[Dataset entries]
__________
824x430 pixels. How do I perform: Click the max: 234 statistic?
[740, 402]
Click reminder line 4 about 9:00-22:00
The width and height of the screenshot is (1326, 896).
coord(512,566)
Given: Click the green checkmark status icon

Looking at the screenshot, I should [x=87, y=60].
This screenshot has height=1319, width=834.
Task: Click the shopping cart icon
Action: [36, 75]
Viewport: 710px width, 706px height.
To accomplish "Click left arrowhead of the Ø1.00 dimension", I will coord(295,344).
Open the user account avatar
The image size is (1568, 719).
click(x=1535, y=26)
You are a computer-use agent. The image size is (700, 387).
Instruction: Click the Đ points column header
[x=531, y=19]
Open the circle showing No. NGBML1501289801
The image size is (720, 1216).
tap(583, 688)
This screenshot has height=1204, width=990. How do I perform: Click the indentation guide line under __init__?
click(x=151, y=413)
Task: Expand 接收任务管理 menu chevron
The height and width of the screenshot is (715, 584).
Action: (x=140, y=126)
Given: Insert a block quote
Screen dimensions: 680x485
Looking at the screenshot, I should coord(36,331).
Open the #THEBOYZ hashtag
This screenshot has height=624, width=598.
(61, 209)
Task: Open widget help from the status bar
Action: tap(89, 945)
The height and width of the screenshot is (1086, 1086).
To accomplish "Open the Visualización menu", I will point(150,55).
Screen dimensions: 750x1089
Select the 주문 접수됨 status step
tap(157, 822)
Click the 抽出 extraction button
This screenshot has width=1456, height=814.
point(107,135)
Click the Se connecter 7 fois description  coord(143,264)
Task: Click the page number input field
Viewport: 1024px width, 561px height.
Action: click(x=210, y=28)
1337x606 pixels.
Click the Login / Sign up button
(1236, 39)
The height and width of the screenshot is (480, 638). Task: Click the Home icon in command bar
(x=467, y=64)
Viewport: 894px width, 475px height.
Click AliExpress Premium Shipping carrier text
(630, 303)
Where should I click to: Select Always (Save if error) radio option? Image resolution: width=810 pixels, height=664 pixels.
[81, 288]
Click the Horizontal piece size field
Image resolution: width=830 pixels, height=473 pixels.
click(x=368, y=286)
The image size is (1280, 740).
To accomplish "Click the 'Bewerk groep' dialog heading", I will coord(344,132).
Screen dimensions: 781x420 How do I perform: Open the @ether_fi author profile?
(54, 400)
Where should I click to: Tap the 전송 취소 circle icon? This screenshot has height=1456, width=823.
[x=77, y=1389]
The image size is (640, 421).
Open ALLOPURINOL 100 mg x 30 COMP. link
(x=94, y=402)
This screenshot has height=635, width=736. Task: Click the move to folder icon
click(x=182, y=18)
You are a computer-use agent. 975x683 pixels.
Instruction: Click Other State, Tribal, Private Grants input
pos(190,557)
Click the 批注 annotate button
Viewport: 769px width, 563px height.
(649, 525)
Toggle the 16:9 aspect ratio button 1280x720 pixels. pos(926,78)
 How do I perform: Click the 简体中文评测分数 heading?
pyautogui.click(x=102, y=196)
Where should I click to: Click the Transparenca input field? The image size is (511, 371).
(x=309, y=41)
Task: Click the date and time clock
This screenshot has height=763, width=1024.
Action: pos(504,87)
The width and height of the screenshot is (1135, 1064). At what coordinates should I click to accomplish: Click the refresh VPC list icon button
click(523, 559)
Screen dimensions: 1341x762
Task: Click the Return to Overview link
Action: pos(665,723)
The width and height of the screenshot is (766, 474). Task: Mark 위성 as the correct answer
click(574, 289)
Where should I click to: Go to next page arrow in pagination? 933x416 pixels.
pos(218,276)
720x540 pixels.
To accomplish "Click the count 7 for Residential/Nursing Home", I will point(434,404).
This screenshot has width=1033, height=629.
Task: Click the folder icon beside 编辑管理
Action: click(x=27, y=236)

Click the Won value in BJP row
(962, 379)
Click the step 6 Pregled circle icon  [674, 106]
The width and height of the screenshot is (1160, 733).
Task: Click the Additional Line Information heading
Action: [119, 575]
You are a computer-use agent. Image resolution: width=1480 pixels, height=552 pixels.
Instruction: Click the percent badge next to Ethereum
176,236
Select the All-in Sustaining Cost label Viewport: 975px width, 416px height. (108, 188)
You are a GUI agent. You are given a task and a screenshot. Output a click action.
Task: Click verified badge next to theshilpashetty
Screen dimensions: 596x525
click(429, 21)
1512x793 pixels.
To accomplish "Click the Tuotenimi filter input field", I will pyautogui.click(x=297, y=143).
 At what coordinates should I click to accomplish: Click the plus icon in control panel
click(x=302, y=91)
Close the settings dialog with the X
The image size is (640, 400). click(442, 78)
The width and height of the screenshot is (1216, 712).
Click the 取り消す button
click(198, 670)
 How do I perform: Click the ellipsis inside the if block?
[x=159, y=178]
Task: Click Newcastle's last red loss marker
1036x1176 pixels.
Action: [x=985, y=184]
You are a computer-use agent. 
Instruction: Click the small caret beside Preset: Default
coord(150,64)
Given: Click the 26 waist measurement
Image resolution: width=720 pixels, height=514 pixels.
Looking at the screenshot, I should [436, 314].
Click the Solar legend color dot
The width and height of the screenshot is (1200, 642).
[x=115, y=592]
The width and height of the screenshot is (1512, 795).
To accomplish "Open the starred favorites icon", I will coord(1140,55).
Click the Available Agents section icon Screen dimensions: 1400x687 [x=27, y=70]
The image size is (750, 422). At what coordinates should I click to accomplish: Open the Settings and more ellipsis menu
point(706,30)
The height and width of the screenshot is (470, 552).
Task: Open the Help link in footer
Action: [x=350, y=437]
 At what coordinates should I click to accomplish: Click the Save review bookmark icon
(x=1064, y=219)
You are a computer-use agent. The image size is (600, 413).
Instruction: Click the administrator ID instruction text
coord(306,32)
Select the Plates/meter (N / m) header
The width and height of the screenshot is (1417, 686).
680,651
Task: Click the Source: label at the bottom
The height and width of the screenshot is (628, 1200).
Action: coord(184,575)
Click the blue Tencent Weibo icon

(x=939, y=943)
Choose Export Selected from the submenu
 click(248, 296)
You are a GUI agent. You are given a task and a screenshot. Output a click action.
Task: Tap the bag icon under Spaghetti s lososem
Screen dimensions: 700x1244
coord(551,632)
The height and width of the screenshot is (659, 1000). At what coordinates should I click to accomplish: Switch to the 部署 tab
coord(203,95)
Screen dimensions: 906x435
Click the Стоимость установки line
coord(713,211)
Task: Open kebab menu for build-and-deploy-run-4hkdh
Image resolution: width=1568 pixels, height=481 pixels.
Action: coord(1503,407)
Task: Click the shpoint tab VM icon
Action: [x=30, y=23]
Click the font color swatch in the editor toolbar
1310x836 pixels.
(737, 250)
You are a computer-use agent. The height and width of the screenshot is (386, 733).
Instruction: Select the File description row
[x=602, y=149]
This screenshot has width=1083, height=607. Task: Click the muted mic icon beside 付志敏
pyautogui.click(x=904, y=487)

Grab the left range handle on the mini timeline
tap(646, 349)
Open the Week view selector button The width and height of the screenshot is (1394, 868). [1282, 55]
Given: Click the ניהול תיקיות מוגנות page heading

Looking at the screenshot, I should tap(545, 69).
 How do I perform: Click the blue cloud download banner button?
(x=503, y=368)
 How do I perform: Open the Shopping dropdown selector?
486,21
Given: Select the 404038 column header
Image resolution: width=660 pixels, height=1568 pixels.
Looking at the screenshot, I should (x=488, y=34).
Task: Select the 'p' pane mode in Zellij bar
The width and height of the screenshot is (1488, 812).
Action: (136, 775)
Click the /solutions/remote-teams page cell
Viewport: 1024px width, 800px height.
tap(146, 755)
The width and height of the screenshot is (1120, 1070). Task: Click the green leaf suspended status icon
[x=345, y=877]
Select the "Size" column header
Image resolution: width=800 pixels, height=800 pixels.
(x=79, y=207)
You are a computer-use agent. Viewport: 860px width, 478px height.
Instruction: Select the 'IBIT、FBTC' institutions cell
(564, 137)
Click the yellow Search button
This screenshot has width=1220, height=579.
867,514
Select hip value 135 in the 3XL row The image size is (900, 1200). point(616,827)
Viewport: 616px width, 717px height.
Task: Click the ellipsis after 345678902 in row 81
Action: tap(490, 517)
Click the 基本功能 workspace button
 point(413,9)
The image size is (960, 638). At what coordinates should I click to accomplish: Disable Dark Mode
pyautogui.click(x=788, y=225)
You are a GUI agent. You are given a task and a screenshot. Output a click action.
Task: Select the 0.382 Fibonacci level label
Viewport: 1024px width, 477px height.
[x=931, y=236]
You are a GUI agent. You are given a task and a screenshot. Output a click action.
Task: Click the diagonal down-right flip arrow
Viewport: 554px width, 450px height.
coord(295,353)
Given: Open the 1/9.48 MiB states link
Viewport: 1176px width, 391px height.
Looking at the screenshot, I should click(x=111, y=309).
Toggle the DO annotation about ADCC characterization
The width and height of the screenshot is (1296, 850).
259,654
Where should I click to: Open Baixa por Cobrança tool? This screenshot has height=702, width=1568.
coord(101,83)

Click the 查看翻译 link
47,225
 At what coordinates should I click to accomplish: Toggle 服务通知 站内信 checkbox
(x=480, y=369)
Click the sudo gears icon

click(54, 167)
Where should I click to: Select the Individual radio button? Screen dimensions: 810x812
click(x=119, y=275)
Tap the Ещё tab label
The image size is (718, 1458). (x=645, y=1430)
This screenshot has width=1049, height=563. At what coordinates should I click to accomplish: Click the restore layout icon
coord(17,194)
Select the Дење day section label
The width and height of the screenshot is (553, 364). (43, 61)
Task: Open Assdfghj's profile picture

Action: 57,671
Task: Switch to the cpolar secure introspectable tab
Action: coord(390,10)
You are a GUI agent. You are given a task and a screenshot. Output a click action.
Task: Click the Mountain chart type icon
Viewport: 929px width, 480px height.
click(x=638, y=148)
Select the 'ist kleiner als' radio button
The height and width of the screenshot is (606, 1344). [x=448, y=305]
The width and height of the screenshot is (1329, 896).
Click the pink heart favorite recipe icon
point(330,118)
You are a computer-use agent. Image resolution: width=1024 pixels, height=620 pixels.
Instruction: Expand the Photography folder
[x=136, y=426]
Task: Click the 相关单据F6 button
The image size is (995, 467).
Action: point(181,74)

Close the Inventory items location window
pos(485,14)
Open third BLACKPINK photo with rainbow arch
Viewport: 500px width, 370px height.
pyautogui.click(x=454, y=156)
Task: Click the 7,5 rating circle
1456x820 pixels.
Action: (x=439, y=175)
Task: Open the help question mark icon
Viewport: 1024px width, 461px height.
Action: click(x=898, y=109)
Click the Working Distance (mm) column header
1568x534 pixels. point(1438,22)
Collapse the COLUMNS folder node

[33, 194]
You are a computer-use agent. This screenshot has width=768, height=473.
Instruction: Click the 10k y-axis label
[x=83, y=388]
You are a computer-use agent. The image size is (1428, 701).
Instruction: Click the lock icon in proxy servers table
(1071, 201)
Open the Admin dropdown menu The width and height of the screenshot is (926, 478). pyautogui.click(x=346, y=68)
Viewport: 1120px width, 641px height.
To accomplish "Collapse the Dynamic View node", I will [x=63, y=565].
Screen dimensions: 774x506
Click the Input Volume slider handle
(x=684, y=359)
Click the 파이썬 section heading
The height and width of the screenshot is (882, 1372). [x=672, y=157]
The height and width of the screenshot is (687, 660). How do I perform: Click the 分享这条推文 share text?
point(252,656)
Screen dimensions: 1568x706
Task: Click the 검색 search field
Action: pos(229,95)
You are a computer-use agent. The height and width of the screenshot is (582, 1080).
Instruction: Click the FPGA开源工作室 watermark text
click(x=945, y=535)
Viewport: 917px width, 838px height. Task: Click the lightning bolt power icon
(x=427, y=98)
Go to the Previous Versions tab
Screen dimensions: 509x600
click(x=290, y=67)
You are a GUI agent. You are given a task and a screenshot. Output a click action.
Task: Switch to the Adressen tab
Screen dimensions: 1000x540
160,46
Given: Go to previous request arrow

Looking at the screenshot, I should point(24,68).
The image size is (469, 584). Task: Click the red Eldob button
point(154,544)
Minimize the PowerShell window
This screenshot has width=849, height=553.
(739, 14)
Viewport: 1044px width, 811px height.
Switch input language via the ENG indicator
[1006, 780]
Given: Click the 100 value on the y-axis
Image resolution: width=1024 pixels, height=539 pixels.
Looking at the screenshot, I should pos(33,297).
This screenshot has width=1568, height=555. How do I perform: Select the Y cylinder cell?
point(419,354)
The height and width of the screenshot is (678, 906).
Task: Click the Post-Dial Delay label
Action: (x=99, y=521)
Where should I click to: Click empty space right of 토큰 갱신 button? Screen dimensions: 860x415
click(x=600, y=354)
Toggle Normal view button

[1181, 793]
__________
* WORK REQUEST *
Return all lines from the data that include the string "computer".

* ANSWER BELOW *
You are a computer-use agent. The image size is (700, 387).
You are a computer-use agent. 975x683 pixels.
You are a computer-use agent. Image resolution: width=1480 pixels, height=552 pixels.
You are a computer-use agent. 
You are a computer-use agent. The image size is (600, 413).
You are a computer-use agent. The height and width of the screenshot is (386, 733).
You are a computer-use agent. Viewport: 860px width, 478px height.
You are a computer-use agent. Image resolution: width=1024 pixels, height=620 pixels.
You are a computer-use agent. This screenshot has width=768, height=473.
You are a computer-use agent. The image size is (1428, 701).
You are a computer-use agent. The height and width of the screenshot is (582, 1080).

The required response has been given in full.